Transient WUS overexpression is sufficient to trigger embryo development in various vegetative tissues (Zuo et al. 2002). WUS-triggered embryogenesis was demonstrated to start with an asymmetric cell division indicating direct embryo formation. WUS itself was actually shown to repress LEC1 expression suggesting that WUS does not directly act through the LEC1 pathway, which is activated in this system only when the embryos appear on the explants (Zuo et al. 2002). WUS is the central regulator of shoot meristem identity, and its expression is detected in the Arabidopsis embryo from the dermatogen stage onward. Therefore, it is unclear how WUS overexpression triggers embryo development in a single “zygote-like” cell. One can suppose that WUS overexpression initially induces genes required for shoot meristem identity, but the inappropriate signals from the surrounding tissues result in embryo development that might be considered as a kind of transdifferentiation.

8 Conclusions

In plants, the gametophytes producing germ cells develop from well-defined somatic cells of the adult organism in response to developmental as well as environmental signals. The formed germ cells are considered to convey developmental totipotency for the zygote following their fusion. It is hypothesized that totipotency is already present in the egg cell but suppressed by various epigenetic mechanisms until fertilization takes place. In agreement, the existence of defined developmental and environmental conditions resulting in the establishment of totipotency in somatic plant cells cannot be questioned.
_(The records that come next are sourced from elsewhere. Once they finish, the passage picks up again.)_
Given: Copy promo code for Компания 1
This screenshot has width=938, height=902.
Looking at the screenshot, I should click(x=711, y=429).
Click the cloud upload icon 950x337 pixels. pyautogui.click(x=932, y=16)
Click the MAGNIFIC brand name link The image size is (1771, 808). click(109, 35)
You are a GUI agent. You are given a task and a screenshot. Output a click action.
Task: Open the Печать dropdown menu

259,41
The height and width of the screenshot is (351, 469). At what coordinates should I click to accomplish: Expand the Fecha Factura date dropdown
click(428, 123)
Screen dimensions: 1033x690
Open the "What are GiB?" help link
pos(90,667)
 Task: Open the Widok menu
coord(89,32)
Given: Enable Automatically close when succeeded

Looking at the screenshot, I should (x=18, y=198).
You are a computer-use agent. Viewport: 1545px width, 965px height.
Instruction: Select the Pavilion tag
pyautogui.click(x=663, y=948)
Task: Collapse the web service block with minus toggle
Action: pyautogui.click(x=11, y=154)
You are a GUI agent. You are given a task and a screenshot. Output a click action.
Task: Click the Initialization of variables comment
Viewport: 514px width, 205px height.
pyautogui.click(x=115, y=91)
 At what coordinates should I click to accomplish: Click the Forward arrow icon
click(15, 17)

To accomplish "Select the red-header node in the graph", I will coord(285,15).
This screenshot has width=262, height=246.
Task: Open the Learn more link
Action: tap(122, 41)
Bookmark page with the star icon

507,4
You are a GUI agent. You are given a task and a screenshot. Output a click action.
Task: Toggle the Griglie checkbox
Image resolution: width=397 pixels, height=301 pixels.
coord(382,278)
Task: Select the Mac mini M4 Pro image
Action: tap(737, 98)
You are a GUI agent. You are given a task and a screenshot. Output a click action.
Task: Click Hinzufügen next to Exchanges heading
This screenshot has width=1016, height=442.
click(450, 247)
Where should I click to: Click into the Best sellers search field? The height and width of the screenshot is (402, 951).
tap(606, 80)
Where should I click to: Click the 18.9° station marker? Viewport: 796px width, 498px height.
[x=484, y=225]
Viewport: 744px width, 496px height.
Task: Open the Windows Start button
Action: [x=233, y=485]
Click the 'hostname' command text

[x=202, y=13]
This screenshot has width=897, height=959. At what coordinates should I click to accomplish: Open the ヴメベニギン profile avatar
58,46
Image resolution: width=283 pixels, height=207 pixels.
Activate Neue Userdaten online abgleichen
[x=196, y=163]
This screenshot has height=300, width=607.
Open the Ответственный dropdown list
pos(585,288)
This does not mean, however, that every plant cells is totipotent, as generally thought. Only those single cells, which have the capability to develop directly into an embryo can be considered to possess developmental totipotency. Embryo formation, however, not necessarily progresses through this zygote-like totipotent state. Accumulating evidence supports the view that the development of embryos from somatic cells can follow several pathways as far as the initial steps are considered. At present, at least there main models can be suggested: (1) direct embryogenesis from single cells through a zygote-like stage; (2) direct embryogenesis dependent on seed/embryo identity factors (LEC1 and other related embryo identity transcription factors); and (3) indirect embryogenesis dependent on WUS and WOX5 (as well as related auxin and cytokinin transport, synthesis and signalling pathways). The existence of the two latter pathways is in agreement with the observation that the direct formation of Arabidopsis somatic embryos is LEC1 dependent while the lec1 mutants can follow the indirect (WUS-centred) pathway for embryo formation (Gaj et al. 2005). Indirect somatic embryo development has been reported for stm and wus mutants (Mordhorst et al. 2002). However, the function of these proteins may be redundant considering somatic embryo induction (see above). It cannot be excluded either that in these mutants the LEC1-dependent pathway was followed.

Comparison of the various systems using modern experimental techniques that make possible to follow the development of single cells at the genome and epigenome scale might give the final answer on how much the above embryo development pathways are indeed separated or interrelated.